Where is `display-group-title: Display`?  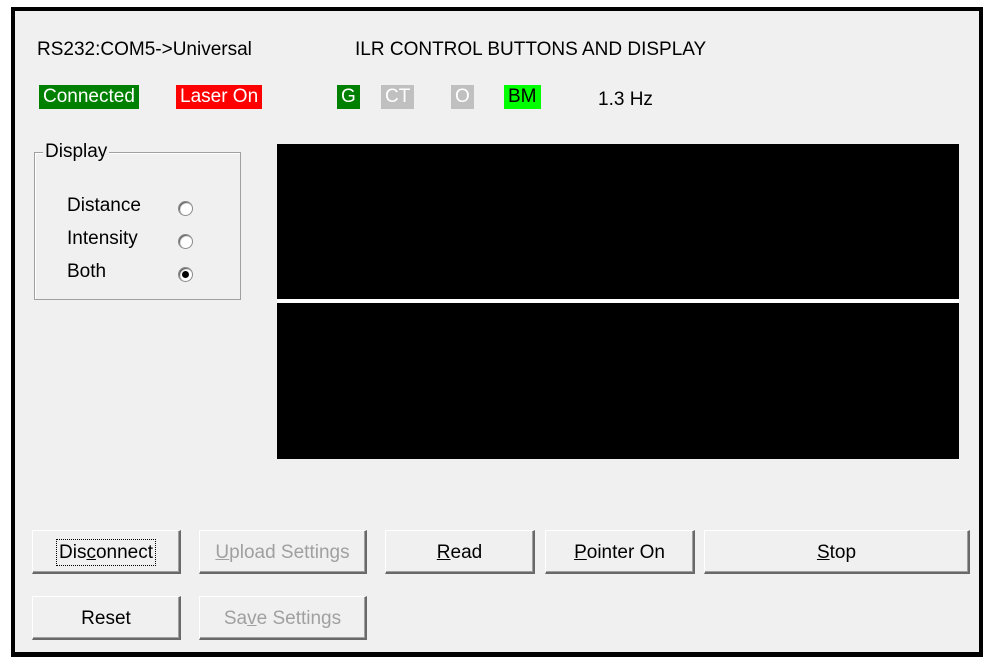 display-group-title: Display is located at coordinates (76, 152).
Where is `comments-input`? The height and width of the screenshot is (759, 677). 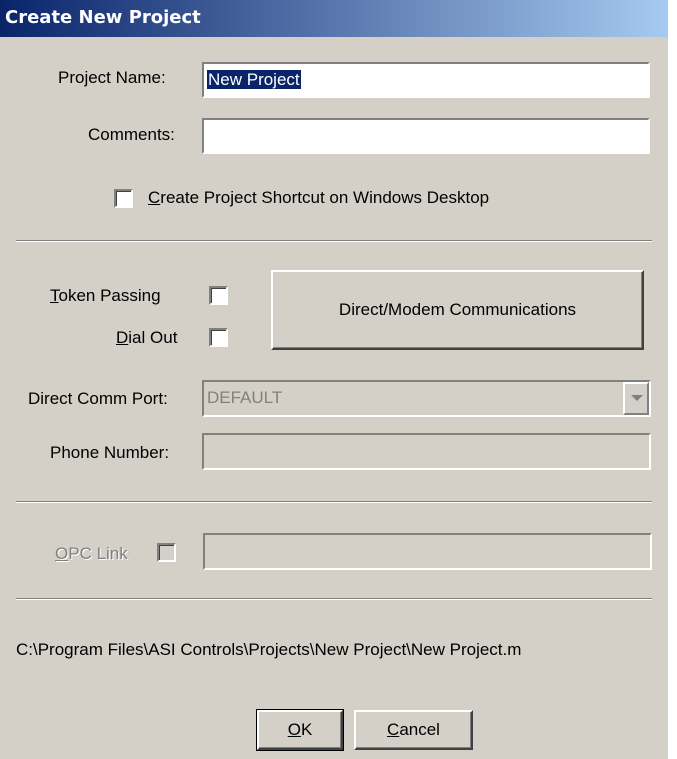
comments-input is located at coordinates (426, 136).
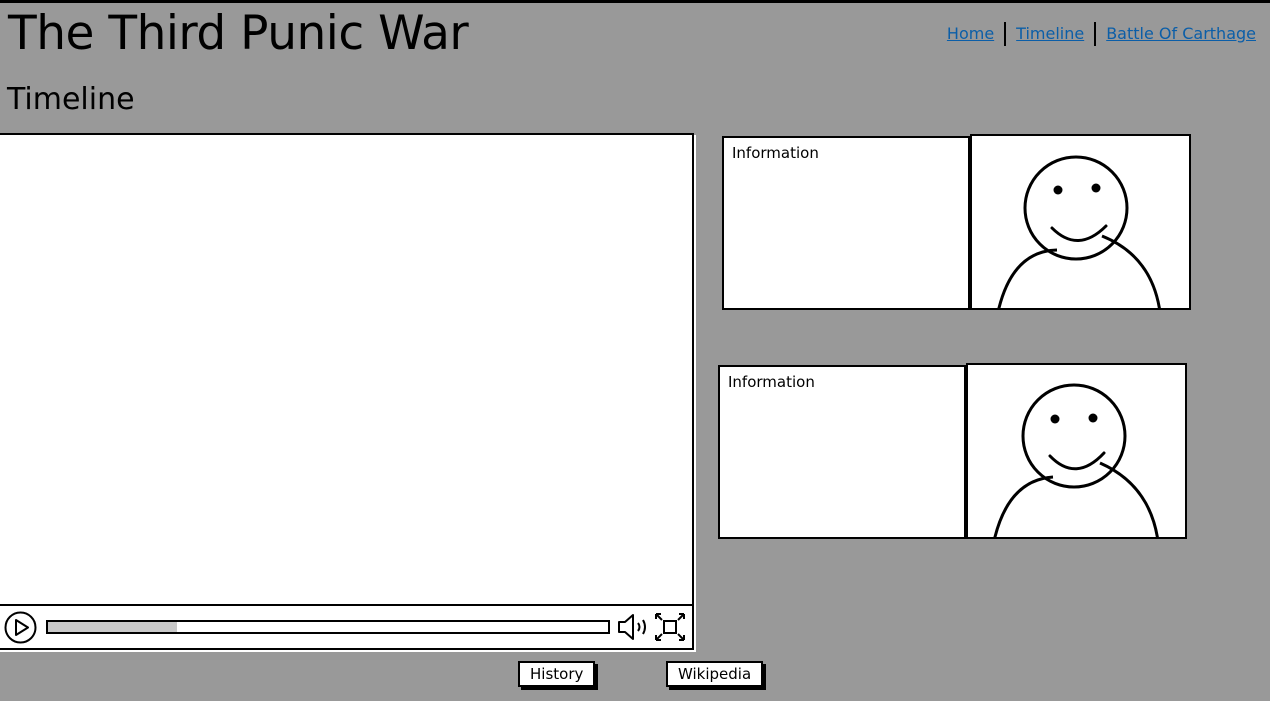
· · · · ·
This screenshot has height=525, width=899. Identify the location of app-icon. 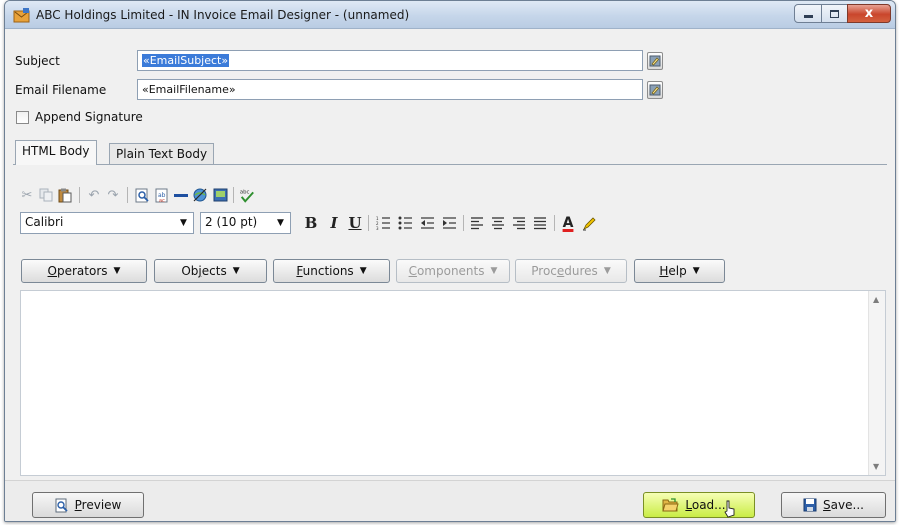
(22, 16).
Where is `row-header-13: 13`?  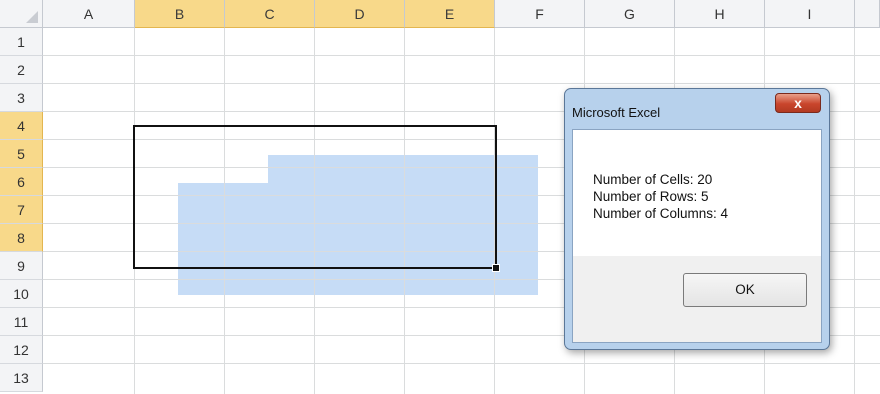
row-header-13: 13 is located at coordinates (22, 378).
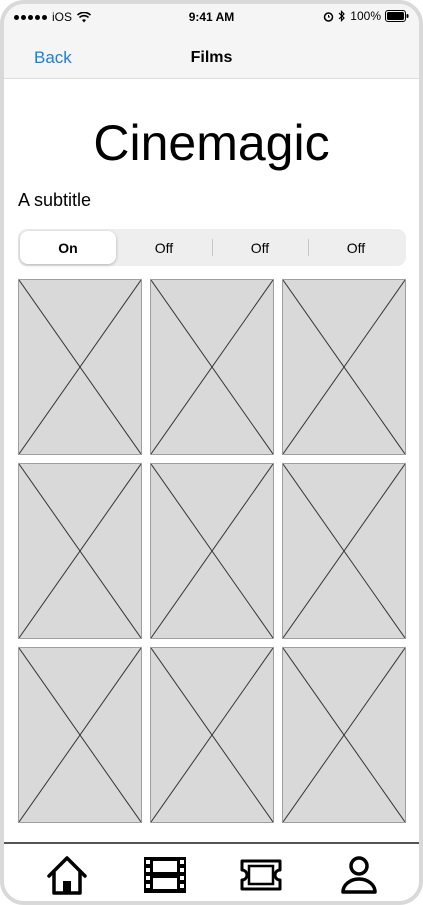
· · · · ·
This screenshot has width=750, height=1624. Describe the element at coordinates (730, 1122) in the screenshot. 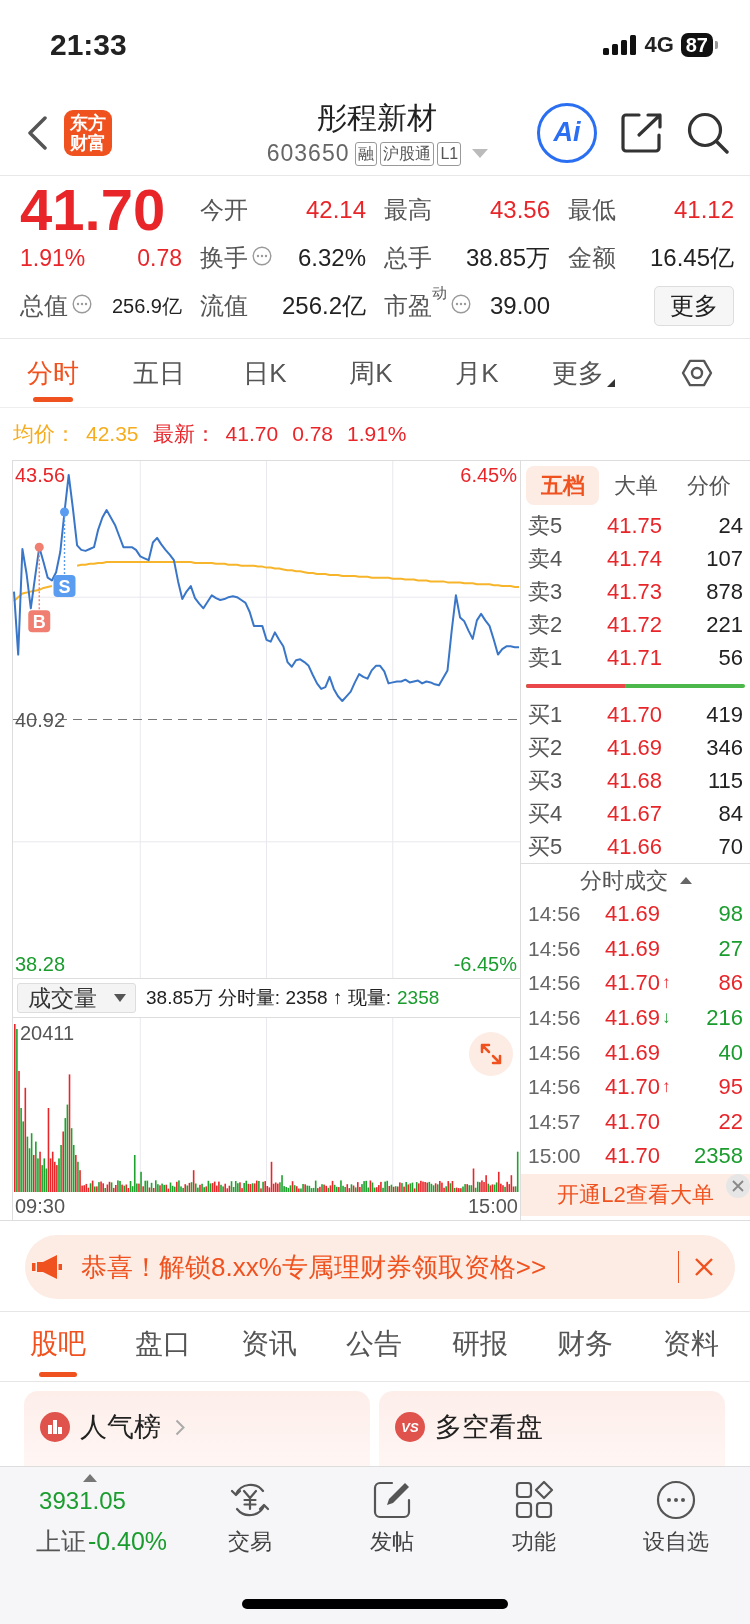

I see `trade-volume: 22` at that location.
· · · · ·
● Activity: Please rewrite the items starting at the line containing "This screenshot has height=525, width=899." and ending after the line containing "row-header-13: 13 is", changing "screenshot" to "image" and leaving everything else as it is. Give only those lines, without the pictures.

● Output below:
This image has height=525, width=899. Identify the location of app-icon. 
(22, 16).
Where is `row-header-13: 13`?  
row-header-13: 13 is located at coordinates (22, 378).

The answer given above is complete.